- Rimer Location within Pennsylvania
- Coordinates: 40°56′10″N 79°31′31″W﻿ / ﻿40.93611°N 79.52528°W
- Country: United States
- State: Pennsylvania
- County: Armstrong
- Township: Madison
- Elevation: 846 ft (258 m)
- Time zone: UTC-5 (Eastern (EST))
- • Summer (DST): UTC-4 (EDT)
- GNIS feature ID: 1185087

= Rimer, Armstrong County, Pennsylvania =

Unincorporated community in Pennsylvania, US

Rimer is an unincorporated community in Madison Township, Armstrong County, Pennsylvania, United States. It has also been called Rimerton and Rimerton Station.

==History==
A post office called Rimer was established in 1868, with John Rimer as postmaster. It remained in operation until 1951. Rimerton Station and Rimer P.O. appear in the 1876 Atlas of Armstrong County, Pennsylvania. Frank Mast, who kept a store, was postmaster in 1913.
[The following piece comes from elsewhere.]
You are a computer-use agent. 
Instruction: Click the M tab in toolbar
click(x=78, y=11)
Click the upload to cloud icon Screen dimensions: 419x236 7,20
Rimerton was first assessed in 1867, when there were 19 taxables, one innkeeper, one merchant, and one laborer. The real estate valuation was $2,229, personal, $44, and the occupations, $150.
In 1880, there was no increase in the population or extent of the town.
Rev. B. B. Killikelly preached there in 1853.
In 1913, the town consisted of twelve houses, a hotel, kept by C. J. Zeis, and two stores, of which G. W. Clouse & Co. and Frank Mast were the proprietors. A station of the Pennsylvania Railroad was located there in 1913.